Na escola, entre as disciplinas humanas com as quais eu aprendia a ter contado, a história era a preferida. Com o passar dos anos o apreço pelas ciências humanas me conduziu ao curso de Direito, o Direito consolidou o gosto pela leitura e a literatura me ensinou novas coisas sobre as pessoas, sobre o tempo e sobre o próprio mundo. Aquele pequeno episódio do passado, possível e provavelmente, ajudou a moldar meus gostos, minha personalidade e, portanto, minha cadeia de decisões a partir dali.
As formas de conhecimento, por menor que seja o conteúdo que eu pude assimilar ao longo desses 30 anos em que estive vivo, fizeram de mim, creio com sinceridade, um indivíduo melhor – ao menos melhor do que eu seria, acredito firmemente, se nunca tivesse a oportunidade de reunir nenhum. Mas divago…
Se o conhecimento sobre o passado nos ajuda a compreender quem somos, situando-nos no presente, a ação sobre o presente pode moldar o nosso futuro. A evolução da medicina, por exemplo, tende a conferir maior dignidade à nossa existência por um período maior, ao passo que o desenvolvimento das tecnologias, se empregadas construtivamente, pode elevar as nossas condições materiais de subsistência.
A conservação e o progresso do saber devem (ou deveriam) ser um dos pilares da nossa caminhada como espécie.
Em Os Dragões do Éden, Carl Sagan fez uma constatação acachapante: ao condensar toda a história conhecida do universo desde o Big Bang no período de um ano (sendo 1º de janeiro o momento da Grande Explosão e os últimos instantes do dia 31 de dezembro os nossos dias), observou que os dinossauros surgiram na noite de natal e os humanos às 22h30 do último dia do ano. Toda a história humana conhecida ocupa os últimos 10 segundos do dia 31 de dezembro, ao passo que o período decorrido entre a idade média e os dias atuais ocupa pouco mais de 1 segundo.
A nossa existência é sabidamente estreita se comparada à eternidade do cosmos. E precisamente por isso, creio, a propagação e desenvolvimento das formas de saber a respeito de nós e desse mundo em que nascemos é o que de fato pode nos dar algum sentido.

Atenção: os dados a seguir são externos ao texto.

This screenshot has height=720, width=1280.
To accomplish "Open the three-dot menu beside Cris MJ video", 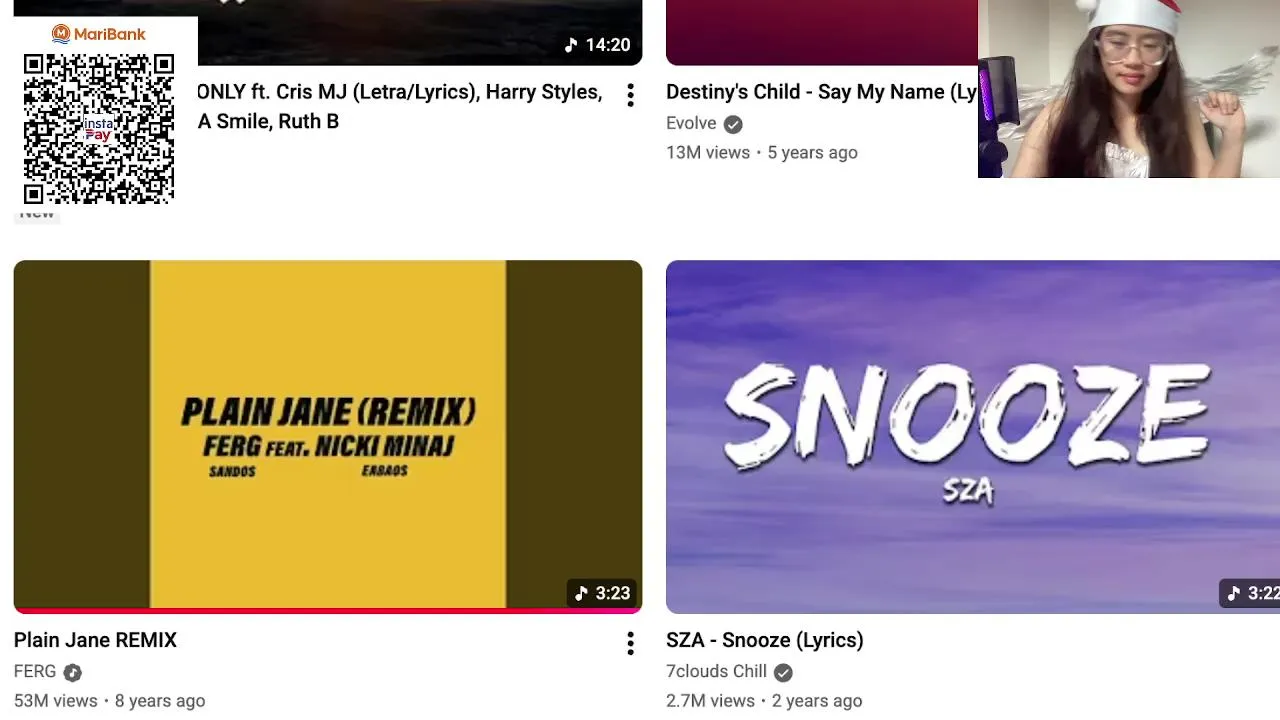I will coord(630,96).
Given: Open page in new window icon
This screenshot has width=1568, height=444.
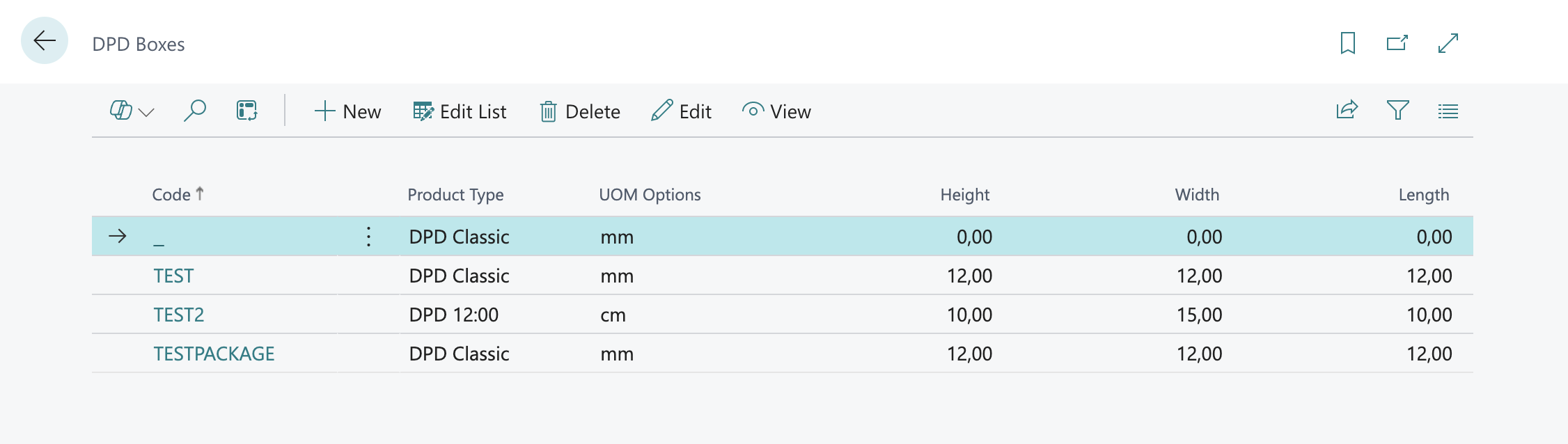Looking at the screenshot, I should click(1397, 43).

Imagine que as efeméridas, em seu pequeno ciclo de vida que dura apenas poucas horas, tivessem a habilidade de compreender seu lugar e sua função na natureza; e que vão morrer, sim, mas que antes disso vão criar e reproduzir outras vidas, se comprazer com as ofertas da natureza e das relações com seus iguais. Seria inevitável reconhecer a beleza quase poética dessa condição.
Como indivíduos, nossa memória serve pouco ao registro da realidade, pois nossas vidas são microscópicas diante da magnitude do tempo e nossas lembranças são distorcidas pelo caos das nossas emoções.

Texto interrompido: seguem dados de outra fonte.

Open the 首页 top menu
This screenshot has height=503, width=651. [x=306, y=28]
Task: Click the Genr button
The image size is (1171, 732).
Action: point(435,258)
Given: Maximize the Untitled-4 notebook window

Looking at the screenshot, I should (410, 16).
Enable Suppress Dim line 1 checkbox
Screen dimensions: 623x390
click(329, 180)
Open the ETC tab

Como espécie, contudo, nossa breve história é conservada e contada nos museus e bibliotecas ao redor do mundo, enquanto nos laboratórios e universidades – sempre atentos ao que aprendemos até aqui – nossas condições de existência tendem a ser aprimoradas.
É triste e de nenhum exagero constatar que ontem, na sucumbência do Museu Nacional ao calor do incêndio que destruiu cerca de 20 milhões de peças dessa história, a nossa memória coletiva sofreu um dano irreparável. De certa forma, creio eu, nestas horas falhamos em perseguir um sentido a este absurdo que é a nossa vida.

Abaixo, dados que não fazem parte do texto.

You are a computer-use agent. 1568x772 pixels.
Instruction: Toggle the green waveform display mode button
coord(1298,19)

Não fomos capazes de preservar uma casa que sustentou bravamente partes fascinantes da nossa trajetória.
Roguemos para que aqueles que vierem depois de nós tenham mais zelo pelo nossa passado, pela pesquisa e pela ciência, pois são elas que nos auxiliam a solidificar nossa identidade e a construir sentido como seres humanos, bem como a registrar o fato de que estivemos aqui.